Automatically collected information: Device model, operating system, IP address, cookies, crash reports, keystroke patterns or rhythms, etc. Information from other sources: If a user creates a DeepSeek account using Google or Apple sign-on, it “may collect information from the service, such as access token.” It may also collect user data such as mobile identifiers, hashed email addresses and phone numbers, and cookie identifiers shared by advertisers.

As per the privacy policy, DeepSeek may use prompts from users to develop new AI models. The company says it will “review, improve, and develop the service, including by monitoring interactions and usage across your devices, analysing how people are using it, and by training and improving our technology.”

It further states that the user data can be accessed by DeepSeek’s corporate group and will be shared with law enforcement agencies, public authorities, and others in compliance with legal obligations. DeepSeek’s data collection is in line with practices of other generative AI platforms. For instance, OpenAI’s ChatGPT was also criticised in the past for collecting vast amounts of user data. The AI chatbot was even briefly banned in Italy over privacy concerns.

“Risks for privacy and data protection come from both the way that LLMs are trained and developed and the way they function for end users,” Privacy International, a UK-based non-profit organisation advocating for digital rights, said in a report.

Privacy experts have also pointed out that it is possible for personal data to be extracted from LLMs by feeding it the right prompts.

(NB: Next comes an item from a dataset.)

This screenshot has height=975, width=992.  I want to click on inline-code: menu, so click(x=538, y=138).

In its lawsuit against OpenAI, The New York Times had said that it came across examples of ChatGPT reproducing its articles verbatim. In 2023, Google Deepmind researchers also claimed that they had found ways to trick ChatGPT into spitting out potentially sensitive personal data.

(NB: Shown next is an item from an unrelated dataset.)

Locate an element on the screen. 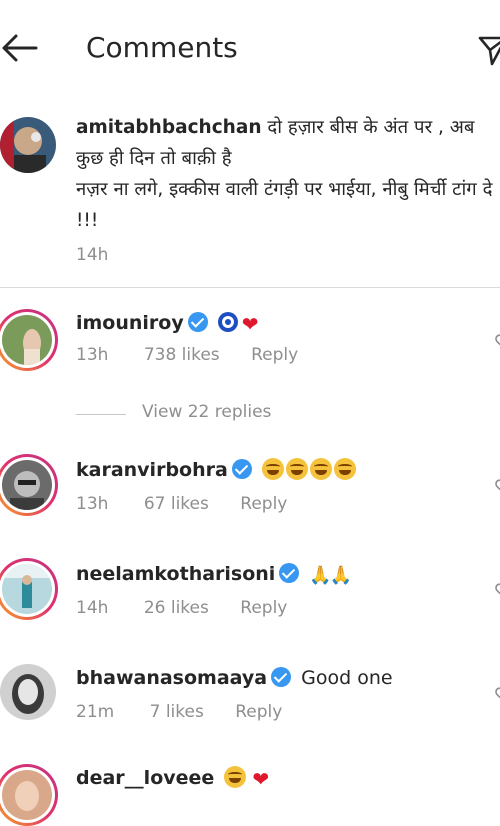 The height and width of the screenshot is (826, 500). nazar-emoji-icon is located at coordinates (228, 322).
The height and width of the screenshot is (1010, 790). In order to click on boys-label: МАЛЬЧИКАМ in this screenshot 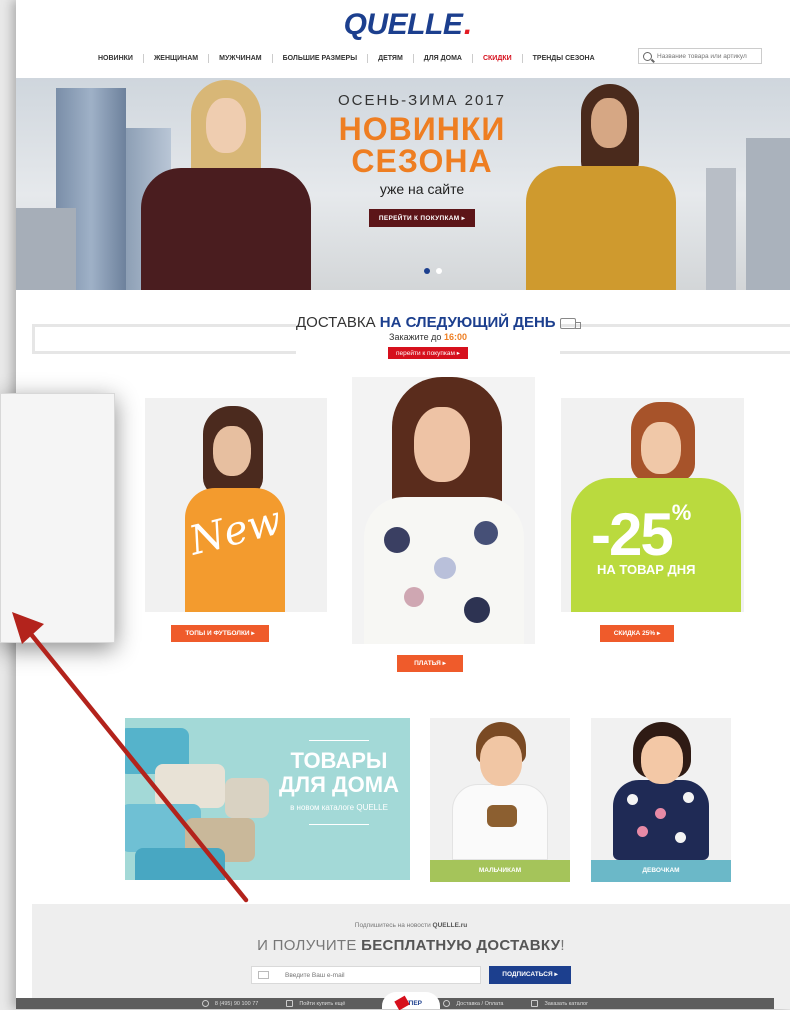, I will do `click(500, 871)`.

“The possibility to use LLMs (in particular ones that have been made available with open source weights) to make deepfakes, to imitate someone’s style and so on shows how uncontrolled its outputs can be,” Privacy International said. Users may also not be aware that the prompts they are feeding into LLMs are being absorbed into datasets to further train AI models, it added.

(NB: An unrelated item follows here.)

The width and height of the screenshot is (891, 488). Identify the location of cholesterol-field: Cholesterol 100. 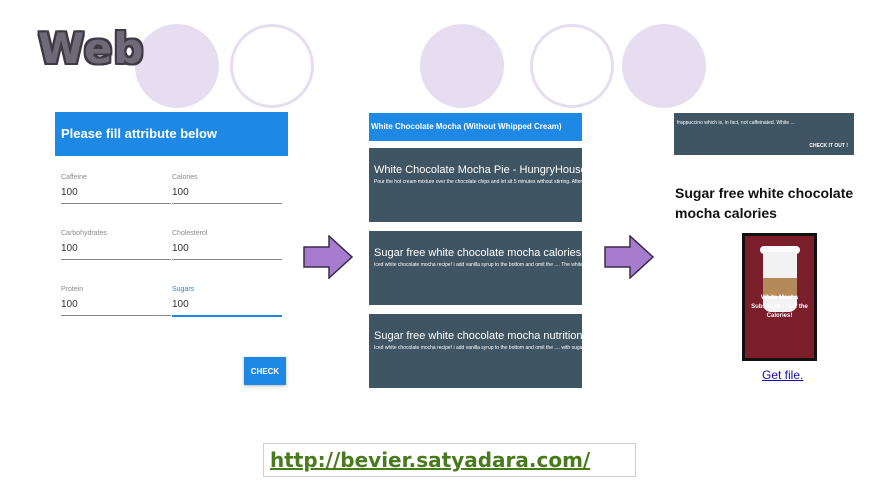
(227, 245).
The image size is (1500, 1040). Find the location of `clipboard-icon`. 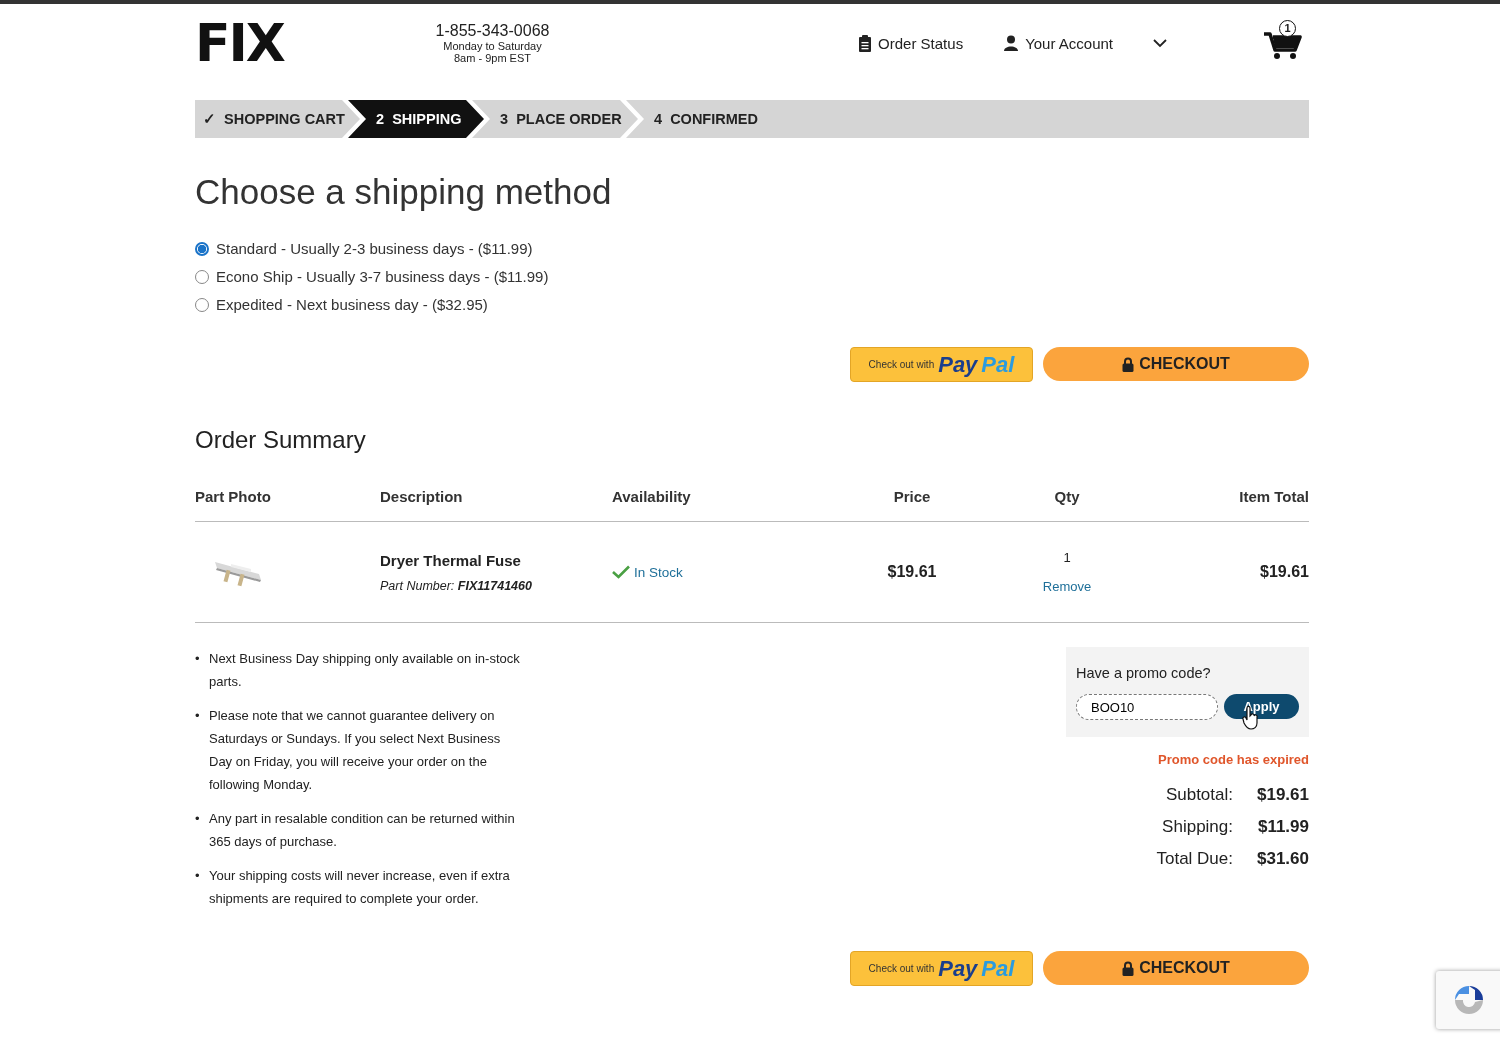

clipboard-icon is located at coordinates (866, 43).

Additionally, the US Federal Trade Commission (FTC) has noted that AI tools “are prone to adversarial inputs or attacks that put personal data at risk.” DeepSeek confirmed on Tuesday, January 28, that it was hit by a large-scale cyberattack, forcing it to pause new user sign-ups on its web chatbot interface.

To be sure, DeepSeek users can delete their chat history as well as their accounts via the Settings tab in the mobile app. However, it appears that there is no way for users to opt out of having their interactions used for AI training purposes.

And while DeepSeek has made the underlying code and weights of its reasoning model (R1) open-source, the training datasets and instructions used for training R1 are not publicly available, according to TechCrunch. The storage of DeepSeek user data in servers located in China is already inviting scrutiny from various countries. US government officials are reportedly looking into the national security implications of the app, and Italy’s privacy watchdog is seeking more information from the company on data protection.

But when it comes to privacy and data protection, perhaps the strongest argument in favour of DeepSeek is that its open-source AI models can be downloaded and installed locally on a computer.